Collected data
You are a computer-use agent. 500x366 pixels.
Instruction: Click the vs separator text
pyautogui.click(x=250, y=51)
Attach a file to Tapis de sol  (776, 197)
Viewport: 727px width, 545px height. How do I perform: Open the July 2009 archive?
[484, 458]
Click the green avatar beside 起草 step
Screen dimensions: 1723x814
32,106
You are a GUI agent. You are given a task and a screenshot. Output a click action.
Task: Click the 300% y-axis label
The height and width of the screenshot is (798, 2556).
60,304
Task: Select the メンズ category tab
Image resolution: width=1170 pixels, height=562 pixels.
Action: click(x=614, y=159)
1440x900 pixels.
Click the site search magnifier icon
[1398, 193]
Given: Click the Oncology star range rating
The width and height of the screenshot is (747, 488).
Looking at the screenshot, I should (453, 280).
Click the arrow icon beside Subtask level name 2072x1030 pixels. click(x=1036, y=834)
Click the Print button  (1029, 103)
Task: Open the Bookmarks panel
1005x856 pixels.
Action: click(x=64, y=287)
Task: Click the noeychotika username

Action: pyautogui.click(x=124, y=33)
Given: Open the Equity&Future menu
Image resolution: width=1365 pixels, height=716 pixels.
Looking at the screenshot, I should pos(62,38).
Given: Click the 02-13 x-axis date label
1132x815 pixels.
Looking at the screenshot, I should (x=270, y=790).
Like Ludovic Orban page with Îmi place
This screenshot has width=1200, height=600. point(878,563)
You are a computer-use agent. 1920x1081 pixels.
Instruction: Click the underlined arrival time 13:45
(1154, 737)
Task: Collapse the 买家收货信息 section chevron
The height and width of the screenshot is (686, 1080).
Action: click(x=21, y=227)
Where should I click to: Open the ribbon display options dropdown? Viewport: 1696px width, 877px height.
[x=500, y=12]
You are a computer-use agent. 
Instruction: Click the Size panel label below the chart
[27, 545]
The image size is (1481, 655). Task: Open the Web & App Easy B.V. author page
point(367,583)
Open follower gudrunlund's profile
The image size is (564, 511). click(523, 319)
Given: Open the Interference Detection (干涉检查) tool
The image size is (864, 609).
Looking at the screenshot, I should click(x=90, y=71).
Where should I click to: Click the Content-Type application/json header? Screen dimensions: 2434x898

Work to be completed:
Exactly as they appear above, output the lines of the data from the first through the one that contains "Task: Select the メンズ category tab", and only those lines.

Result of this exercise:
You are a computer-use agent. 500x366 pixels.
Instruction: Click the vs separator text
pyautogui.click(x=250, y=51)
Attach a file to Tapis de sol  (776, 197)
Viewport: 727px width, 545px height. How do I perform: Open the July 2009 archive?
[484, 458]
Click the green avatar beside 起草 step
Screen dimensions: 1723x814
32,106
You are a GUI agent. You are given a task and a screenshot. Output a click action.
Task: Click the 300% y-axis label
The height and width of the screenshot is (798, 2556).
60,304
Task: Select the メンズ category tab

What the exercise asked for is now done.